Des dérives marketing liées au flou juridique
Pascal Douek regrette le manque de réglementation qui entoure ce nouveau marché en plein boom: son utilisation est tolérée mais il n'existe pas de cadre légal clair. Il y a eu une mission interparlementaire, entre juillet et octobre 2020, sur le chanvre bien-être dans laquelle les parlementaires ont auditionné toutes les parties prenantes et ont fait un état des lieux de la situation en France. Dans ce rapport, ils reconnaissent que le développement de ce marché est freiné par des «incertitudes juridiques fortes» et «une grande frilosité des pouvoirs publics».
Puis, en novembre 2020, la Cour de justice de l'Union européenne (CJUE) a décidé de juger illégale l'interdiction du CBD en France. Elle a estimé qu'il ne constituait ni un stupéfiant ni un médicament, mais bien une marchandise qui doit pouvoir circuler librement sur le territoire de l'Union européenne. Ainsi, la Mildeca (Mission interministérielle de lutte contre les drogues et les conduites addictives) reconnaît la légalité du cannabidiol, mais interdit toute allégation thérapeutique, à moins qu'il n'ait été autorisé comme médicament par l'Agence nationale de sécurité du médicament (ANSM).
Depuis cet arrêt européen, le nombre de boutiques explose en France: d'une centaine en 2018, on en comptabilise plus de 400 en 2021, selon le syndicat professionnel du chanvre. «On ne peut pas rester dans une situation de flou sur le plan réglementaire.

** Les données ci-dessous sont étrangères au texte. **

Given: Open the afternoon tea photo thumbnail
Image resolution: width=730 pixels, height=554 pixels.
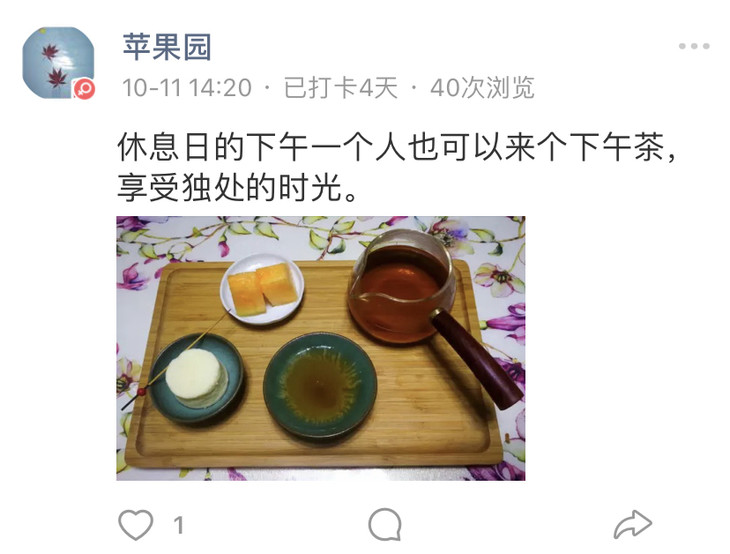Looking at the screenshot, I should pos(321,348).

Ce marché doit être encadré. Il faut que les produits affichent clairement ce qu'ils contiennent. Il faut aussi un encadrement sur les doses à ne pas dépasser et sur la formation des personnes qui en vendent», prévient Pascal Douek.
Car certains l'ont bien compris: il y a de l'argent à se faire. «C'est un nouveau monde. C'est l'eldorado pour quelqu'un qui veut monter son business. Dans les produits commercialisés à base de CBD, on ne sait pas vraiment ce qu'il y a. Il n'y a pas de réglementation, pas d'encadrement, pas de contrôle. Vous ne savez pas ce que vous achetez. On est au tout début du système, et c'est bien là le problème. Ça attire des gens qui n'y connaissent rien et il y a des abus», s'inquiète-t-il. On se retrouve dans la même situation que pour le marché des cigarettes électroniques à ses débuts.
Sur le plan de la recherche scientifique, quelques rares études, dont celle du comité d'experts de l'OMS, ont démontré un réel intérêt du CBD et le fait qu'il soit peu toxique, pas addictif et sans effet euphorisant. Mais les moyens alloués pour en apprendre davantage sur le sujet sont quasi inexistants. Médicalement, le CBD peut aider dans le cas de maladies lourdes pour lesquelles les médicaments existants n'ont pas permis d'obtenir un soulagement. Dans ce cas, ce sont uniquement les pharmaciens et médecins qui délivrent ces produits pharmaceutiques. Pour l'épilepsie, par exemple, il existe un médicament contenant du cannabidiol ayant obtenu une autorisation de mise sur le marché en France. Disponible sur prescription depuis décembre 2018, Epidiolex permet de prévenir et traiter les crises sévères chez l'enfant.
«Il faut être vigilant», explique le Dr Pascal Douek. «Le CBD, il faut essayer de le compartimenter: il y a une partie traitement qui relève du domaine des médecins, des pharmaciens, etc., et il y a une partie bien-être. On ne prend pas de CBD quand on est malade. On va chez le médecin», conclut-il.